As for the progression of my scent addiction over the years, it wasn’t always tasteful. I had an embarrassing spell of time when I wore “Exclamation!” in middle school and a peer-pressure-inspired “CK One” phase in high school (hard to type that without rolling my eyes). Luckily, post high school I seemed to be a little more mindful and discerning in my scent selections, though clearly there’s been a maturation over time. In college and directly after, I was obsessed with the original self-titled Anna Sui fragrance. The bottle and design just captured my little romantic goth heart! My early 20s were dominated by Givenchy’s “Hot Couture” and Hanae Mori’s “Butterfly.” My mid-twenties were all about “Lolita Lempicka” and Narciso Rodriguez’s “Her.” Later I became consumed by Tom Ford’s “Black Orchid: Voile de Fleur” and Fresh’s “Cannabis Santal” and “Cannabis Rose.” I’m probably still in my peak obsession phase; I currently have (and wear and love) Diptyque’s “Volutes” and “34,” Atelier Cologne’s “Orange Sanguine,” Fiele Fragrances’ “Viola,” Raw Spirit’s “Smoke,” Chanel’s “Sycomore” and “Coromandel,” Serge Lutens’ “Fille en Aiguilles,” and Santa Maria Novella’s “Gardenia.”

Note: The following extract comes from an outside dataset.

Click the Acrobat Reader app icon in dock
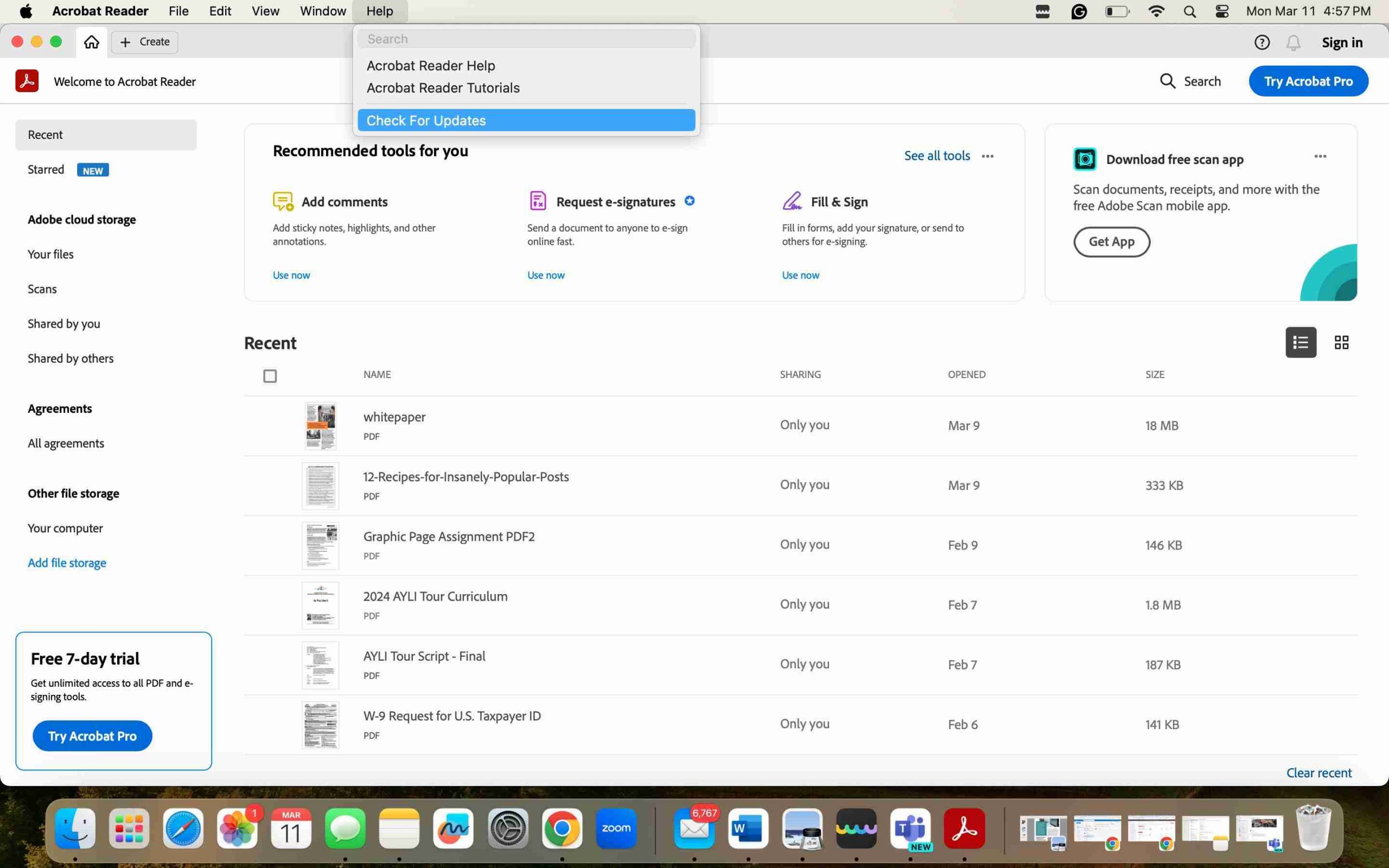Viewport: 1389px width, 868px height. [x=962, y=828]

I tend to gravitate towards more woodsy, incense-y fragrances and super rich, dark florals. And I love strange combinations/unusual pairings of notes. I like to think of my perfume style as one part Josie Packard, one part Bjork, and one part Elizabeth Taylor – mysterious, avant-garde, decadent. My absolute favorite current perfume house is Byredo. I love and regularly wear their “Oud Immortel.” My number one signature scent of the moment is their “Black Saffron.”

4fa385443791f83381c0d87bdd4c3342

Your Twin Peaks inspired line of perfumes is such an intriguing idea! Tell us what was it about Twin Peaks that captured your imagination? Twenty five years later have you found anything else that measures up?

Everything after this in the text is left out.